Este é o link para a minha crónica de hoje no Diário de Notícias. Cito, de seguida, um parágrafo do meu texto.
" Terceiro, lembrando continuamente os Protocolos de Genebra sobre os limites da guerra. A grande preocupação é a defesa das populações civis. Os ataques indiscriminados são proibidos; os atos de violência militar para criar terror são um crime de guerra; as infraestruturas indispensáveis à sobrevivência das comunidades devem ser poupadas; certos tipos de munições são absolutamente interditos, incluindo as bombas de fragmentação, as armas químicas e biológicas. É igualmente altura de sublinhar as regras sobre o tratamento dos prisioneiros de guerra, agora que os defensores do último reduto em Mariupol se renderam às tropas russas. Essa rendição é um acontecimento altamente político e simbólico, que pede uma referência especial, em defesa dos direitos desses prisioneiros. E de todos os outros, claro."
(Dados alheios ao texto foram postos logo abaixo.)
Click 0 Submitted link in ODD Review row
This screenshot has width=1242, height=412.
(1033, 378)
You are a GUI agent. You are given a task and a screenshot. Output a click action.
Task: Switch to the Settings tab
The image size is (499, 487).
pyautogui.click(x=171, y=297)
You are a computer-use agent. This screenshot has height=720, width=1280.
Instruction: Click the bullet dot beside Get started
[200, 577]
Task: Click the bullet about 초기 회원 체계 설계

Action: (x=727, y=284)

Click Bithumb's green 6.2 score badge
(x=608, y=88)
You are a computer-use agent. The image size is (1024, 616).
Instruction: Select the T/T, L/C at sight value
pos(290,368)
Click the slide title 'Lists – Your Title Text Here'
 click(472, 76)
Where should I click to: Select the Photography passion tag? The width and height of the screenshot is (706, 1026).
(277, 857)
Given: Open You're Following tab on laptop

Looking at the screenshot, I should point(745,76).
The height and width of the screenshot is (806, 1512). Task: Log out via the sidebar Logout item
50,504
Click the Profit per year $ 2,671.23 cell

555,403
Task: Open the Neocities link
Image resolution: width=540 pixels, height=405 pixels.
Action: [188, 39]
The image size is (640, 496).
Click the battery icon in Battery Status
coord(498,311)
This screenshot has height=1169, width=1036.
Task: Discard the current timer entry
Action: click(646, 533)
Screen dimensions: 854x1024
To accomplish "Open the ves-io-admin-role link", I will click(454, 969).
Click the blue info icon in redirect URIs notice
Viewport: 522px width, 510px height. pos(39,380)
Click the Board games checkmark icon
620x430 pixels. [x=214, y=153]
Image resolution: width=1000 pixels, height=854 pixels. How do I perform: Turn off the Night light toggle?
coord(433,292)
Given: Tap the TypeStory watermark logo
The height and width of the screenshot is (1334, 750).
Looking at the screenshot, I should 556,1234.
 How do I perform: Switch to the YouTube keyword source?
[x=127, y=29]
A agressão contra a Ucrânia vai, nas próximas semanas, privar o mercado mundial de trigo e milho de cerca de 22 milhões de toneladas que estão bloqueadas nos silos, armazéns, portos e navios do país. O bloqueio faz parte da campanha militar russa. O Kremlin sabe que esses cereais são muito importantes para vários países do Médio Oriente e de África. Também está consciente do impacto que o bloqueio tem sobre a segurança alimentar de povos com poucos recursos económicos bem como sobre a assistência humanitária do Programa Alimentar Mundial das Nações Unidas. Quer agora aproveitar-se disso e negociar a livre passagem desses cereais em troca de um abrandamento das sanções que os Estados ocidentais decidiram aplicar contra a Rússia. Não creio que tal venha a acontecer. Neste momento, a tendência é para o aprofundamento das sanções e não para o alívio. A Rússia não deveria fazer da segurança alimentar internacional uma arma de guerra.
Continuo a repetir que só há uma solução para a crise criada pela Rússia: parar imediatamente a agressão contra a Ucrânia e pagar reparações de guerra. Parece-vos impossível? Difícil, admito que o será. Impossível, não. Sobretudo porque a alternativa poderá ser um alargamento do conflito, com todos os custos e consequências que tal opção possa acarretar.
António Guterres passou o dia em Moscovo, para um encontro de trabalho com Sergey Lavrov e uma audiência com Vladimir Putin. À hora a que escrevo, a reunião com Putin ainda não teve lugar.
Tudo deixava prever que seria um dia difícil para o Secretário-geral da ONU. Mas não havia outra saída, para além desta deslocação. Era preciso fazê-la e iniciar, com a sua realização, um outro tipo de protagonismo para o secretariado-geral das Nações Unidas.
Guterres não parece ter conseguido nenhuma promessa concreta. Os dirigentes russos continuam a apostar na via militar. Por isso, a ideia inicial do Secretário-geral – batalhar por um cessar-fogo – não foi avante. Guterres teve apenas a oportunidade de repetir – e isso foi muito positivo – que a acção russa era uma invasão, aos olhos dos Estados-membros da ONU. E de insistir na prioridade humanitária, a de salvar vidas e evitar o sofrimento humano em larga escala.
Em resumo, continuou a associar o secretariado das Nações Unidas à dimensão humanitária. Parece-me insuficiente. Falta sublinhar a missão política que cabe ao secretariado e ao seu Secretário-geral. No entanto, no conjunto, António Guterres foi corajoso e disse claramente que a Rússia havia violado e continua a violar a Carta das Nações Unidas.